MySQL Bugs: #42620: Wrong semi-join execution strategy for subquery

Bug #42620	Wrong semi-join execution strategy for subquery
Submitted:	5 Feb 2009 12:36	Modified:	17 Sep 2014 4:41
Reporter:	Alexey Stroganov	Email Updates:
Status:	Closed	Impact on me:	None
Category:	MySQL Server: Optimizer	Severity:	S3 (Non-critical)
Version:	6.0.10-pre	OS:	Any
Assigned to:	Guilhem Bichot	CPU Architecture:	Any
Tags:	firstmatch, materialization, optimizer_switch, semijoin

Description:
Execution plan for query below has changed in 6.0.10:

EXPLAIN select count(expr_key) from ot where expr_key in
            ( SELECT expr_nokey FROM it ) and ot.expr_key<100000000

6.0.7:

EXPLAIN select count(expr_key) from ot where expr_key in             ( SELECT expr_nokey FROM it ) and ot.expr_key<100000000;
+----+-------------+-------+------+---------------+----------+---------+--------------------+--------+------------------------------+
| id | select_type | table | type | possible_keys | key      | key_len | ref                | rows   | Extra                        |
+----+-------------+-------+------+---------------+----------+---------+--------------------+--------+------------------------------+
|  1 | PRIMARY     | it    | ALL  | NULL          | NULL     | NULL    | NULL               | 320000 | Using where; Start temporary |
|  1 | PRIMARY     | ot    | ref  | expr_key      | expr_key | 4       | test.it.expr_nokey |      1 | Using index; End temporary   |
+----+-------------+-------+------+---------------+----------+---------+--------------------+--------+------------------------------+
2 rows in set (0.00 sec)

Execution time: 

select count(expr_key) from ot where expr_key in             ( SELECT expr_nokey FROM it ) and ot.expr_key<100000000;
+-----------------+
| count(expr_key) |
+-----------------+
|             991 |
+-----------------+
1 row in set (0.13 sec)

6.0.10:
EXPLAIN select count(expr_key) from ot where expr_key in             ( SELECT expr_nokey FROM it ) and ot.expr_key<100000000;
+----+-------------+-------+-------+---------------+----------+---------+------+--------+-----------------------------+
| id | select_type | table | type  | possible_keys | key      | key_len | ref  | rows   | Extra                       |
+----+-------------+-------+-------+---------------+----------+---------+------+--------+-----------------------------+
|  1 | PRIMARY     | ot    | range | expr_key      | expr_key | 4       | NULL |    726 | Using where; Using index    |
|  1 | PRIMARY     | it    | ALL   | NULL          | NULL     | NULL    | NULL | 320000 | Using where; FirstMatch(ot) |
+----+-------------+-------+-------+---------------+----------+---------+------+--------+-----------------------------+
2 rows in set (0.00 sec)

Execution time:
select count(expr_key) from ot where expr_key in             ( SELECT expr_nokey FROM it ) and ot.expr_key<100000000;
+-----------------+
| count(expr_key) |
+-----------------+
|             991 |
+-----------------+
1 row in set (2.91 sec)

How to repeat:
1. Run attached datagen tool to generate and populate database:

perl datagen.pl --generate --ot-rows=10000 --fanout=32  --load-data --database=test --user=root --socket=/tmp/mysql.sock

2. Use following query to check described issue:

select count(expr_key) from ot where expr_key in             ( SELECT expr_nokey FROM it ) and ot.expr_key<100000000;

Datagen tool

Attachment: datagen.pl (application/octet-stream, text), 8.95 KiB.

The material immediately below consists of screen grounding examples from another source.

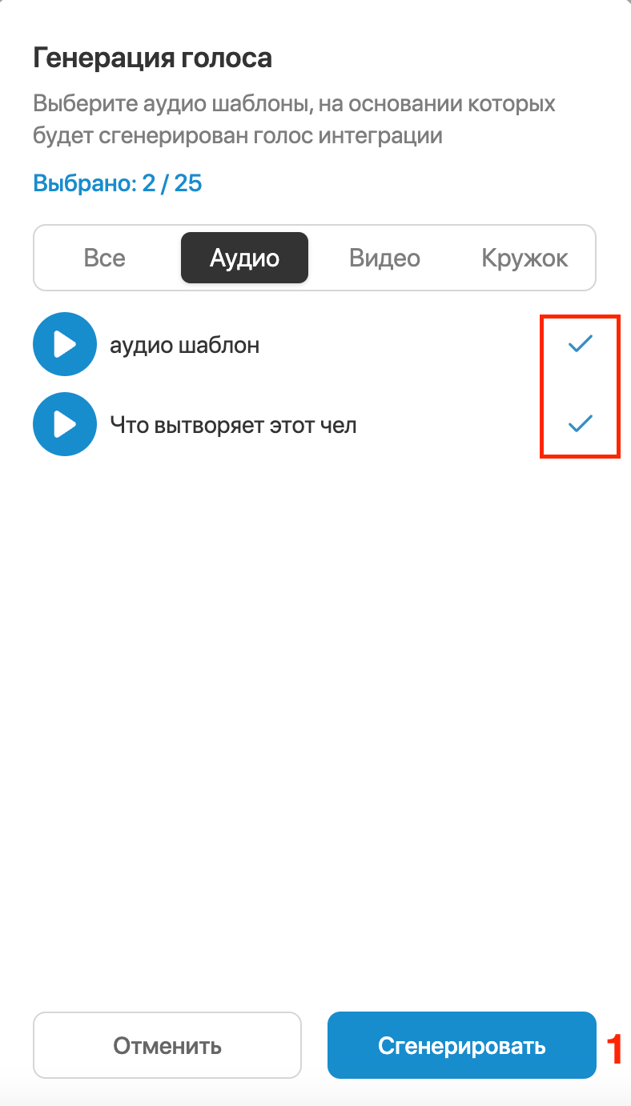Click the triangle inside the second play icon
The width and height of the screenshot is (631, 1106).
66,425
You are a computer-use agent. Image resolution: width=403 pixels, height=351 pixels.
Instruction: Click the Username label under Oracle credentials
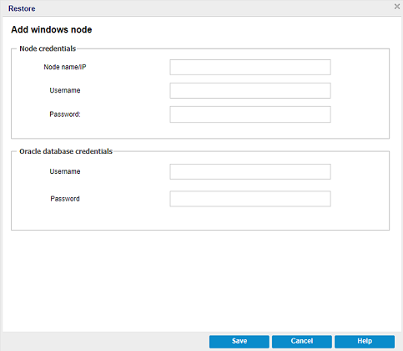coord(65,171)
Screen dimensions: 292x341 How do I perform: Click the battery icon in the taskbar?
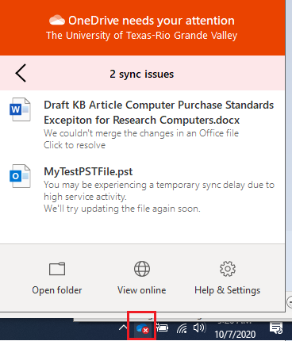tap(162, 328)
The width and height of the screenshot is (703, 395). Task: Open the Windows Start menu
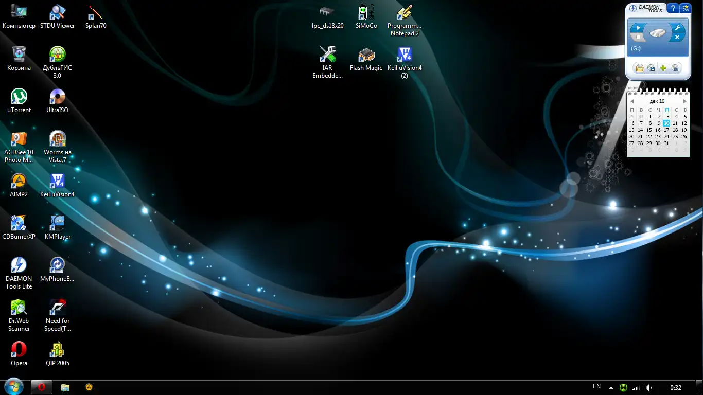point(14,387)
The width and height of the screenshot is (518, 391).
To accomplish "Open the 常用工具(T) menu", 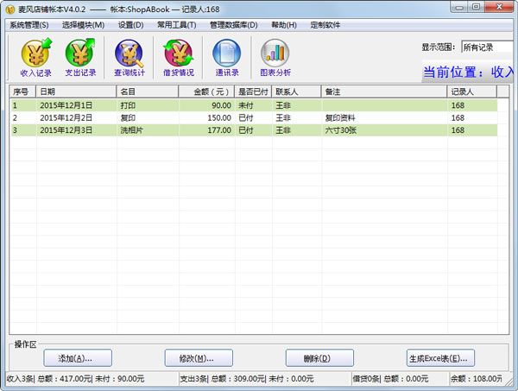I will tap(176, 25).
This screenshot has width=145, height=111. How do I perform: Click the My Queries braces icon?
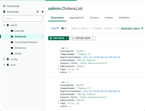pos(4,6)
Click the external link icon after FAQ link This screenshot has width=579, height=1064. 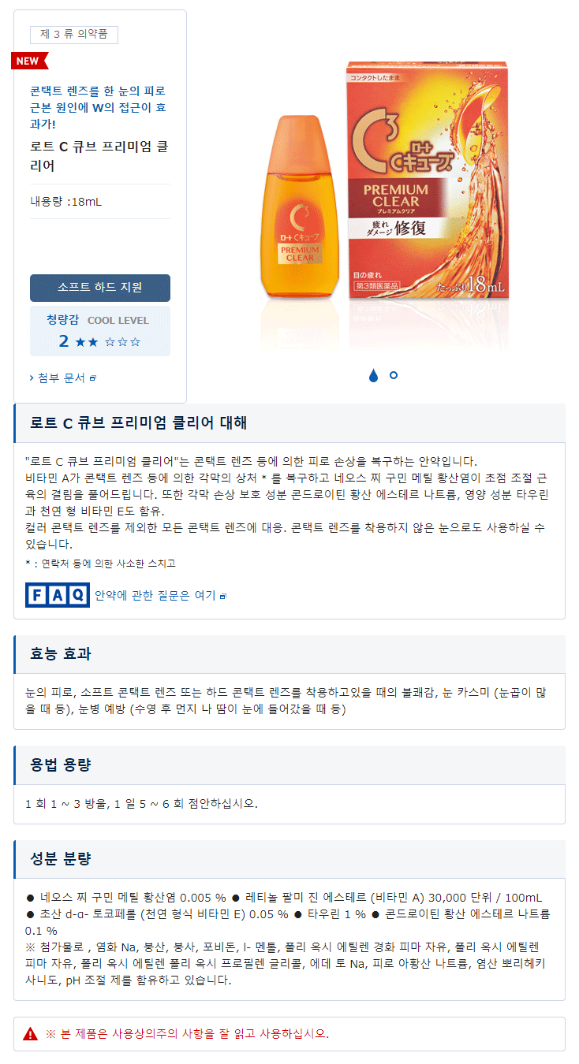click(x=223, y=596)
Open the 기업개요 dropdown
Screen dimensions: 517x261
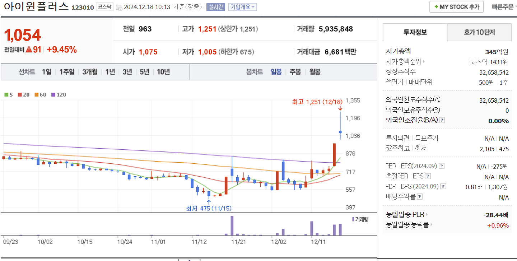tap(242, 7)
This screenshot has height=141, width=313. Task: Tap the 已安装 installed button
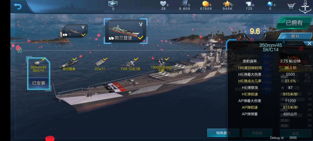click(x=39, y=83)
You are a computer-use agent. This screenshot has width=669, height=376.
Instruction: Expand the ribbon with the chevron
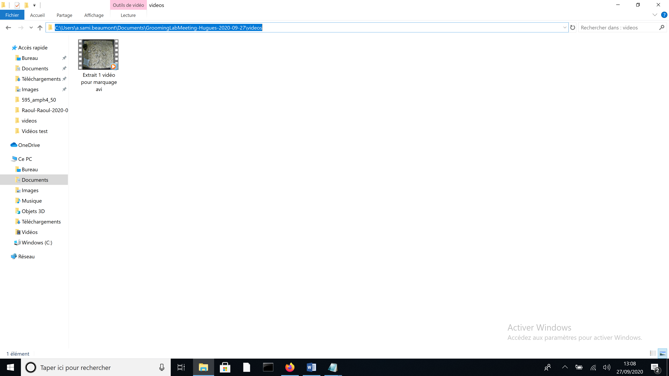point(655,15)
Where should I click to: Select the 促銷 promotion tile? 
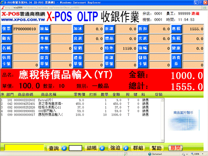coord(78,48)
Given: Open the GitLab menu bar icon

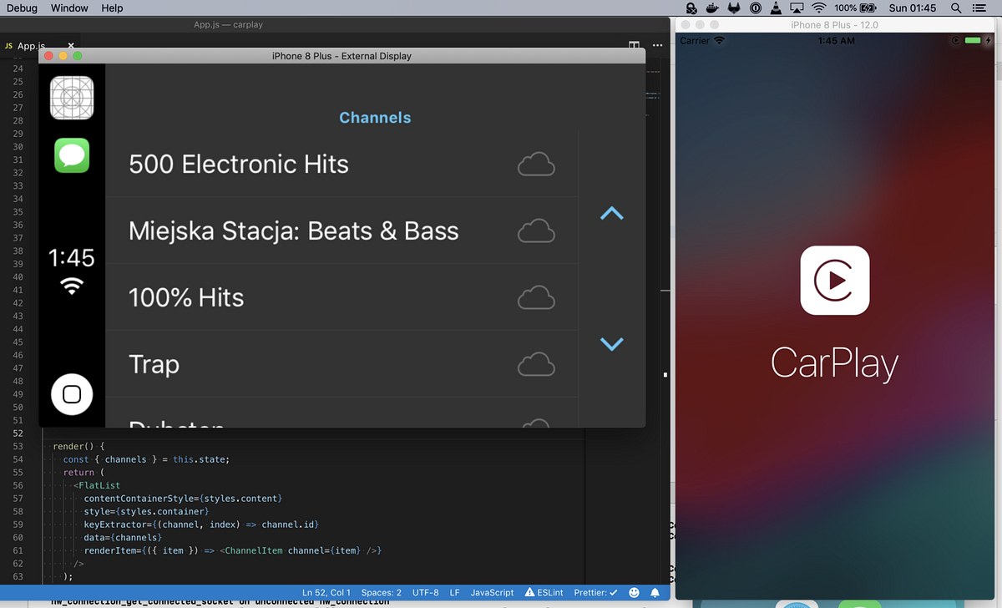Looking at the screenshot, I should click(732, 8).
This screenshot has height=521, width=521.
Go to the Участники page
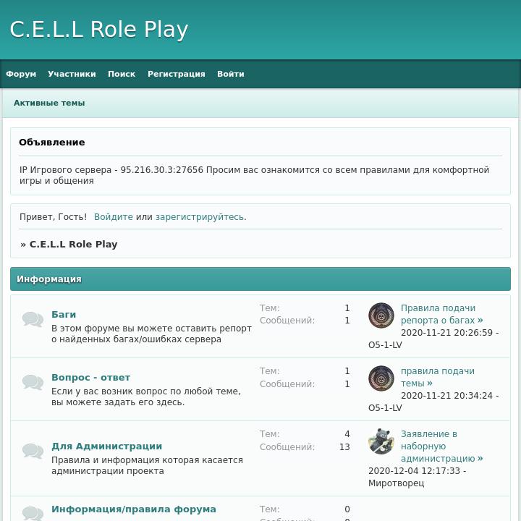[72, 74]
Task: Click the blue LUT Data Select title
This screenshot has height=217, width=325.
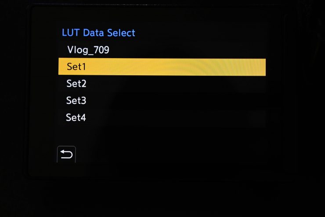Action: 98,33
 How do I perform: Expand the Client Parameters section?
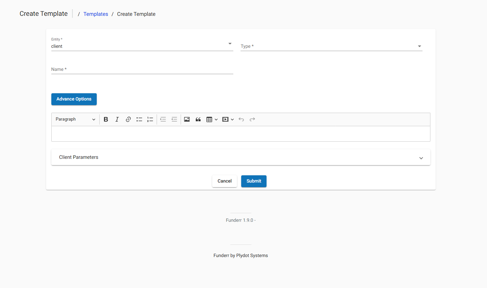pyautogui.click(x=421, y=158)
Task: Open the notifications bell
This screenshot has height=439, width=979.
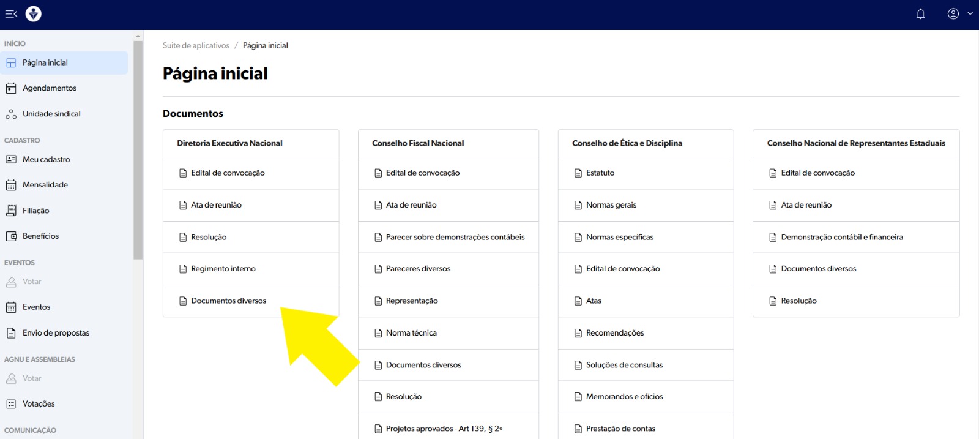Action: click(x=920, y=14)
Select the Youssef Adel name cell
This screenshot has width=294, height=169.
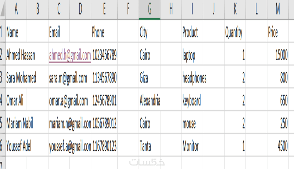click(27, 145)
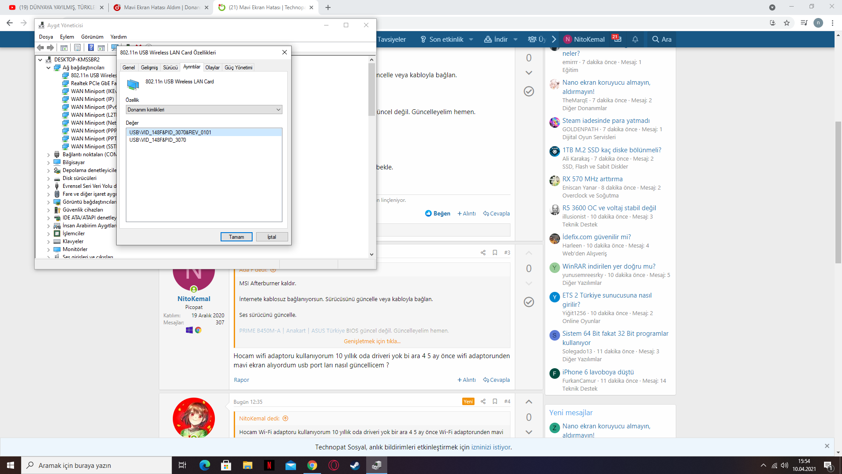Screen dimensions: 842x474
Task: Click the inbox envelope icon with 21 badge
Action: (617, 39)
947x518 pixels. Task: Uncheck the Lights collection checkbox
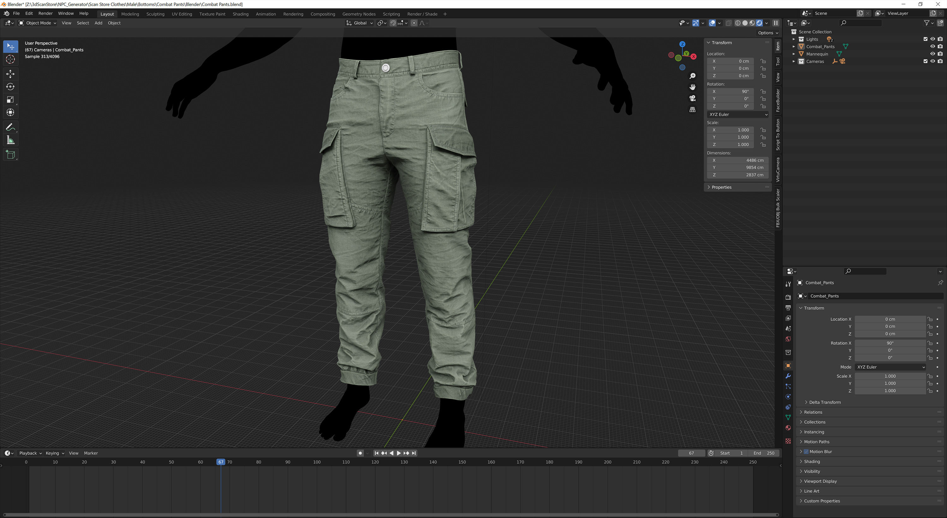click(x=926, y=39)
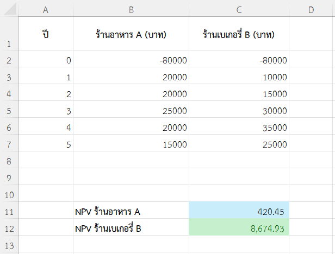Select the green cell showing 8,674.93

239,227

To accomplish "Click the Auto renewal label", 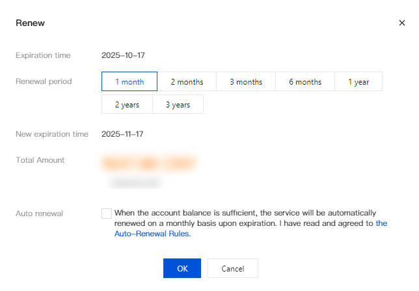I will point(39,213).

Not affected by optimizer_switch, optimizer_use_mrr, or engine_condition_pushdown values.

With 5.1 (5.1.38 jperkin@sun.com-20090824091334-6ktgrhq218vl7zq1), time is 7.61 sec and plan is
+----+--------------------+-------+-------+---------------+----------+---------+------+--------+--------------------------+
| id | select_type        | table | type  | possible_keys | key      | key_len | ref  | rows   | Extra                    |
+----+--------------------+-------+-------+---------------+----------+---------+------+--------+--------------------------+
|  1 | PRIMARY            | ot    | range | expr_key      | expr_key | 4       | NULL |    726 | Using where; Using index |
|  2 | DEPENDENT SUBQUERY | it    | ALL   | NULL          | NULL     | NULL    | NULL | 320000 | Using where              |
+----+--------------------+-------+-------+---------------+----------+---------+------+--------+--------------------------+

Now with mysql-next-bugfixing (6.0 code base), revision
jon.hauglid@sun.com-20090826115923-d6516e54fmyxq3nn .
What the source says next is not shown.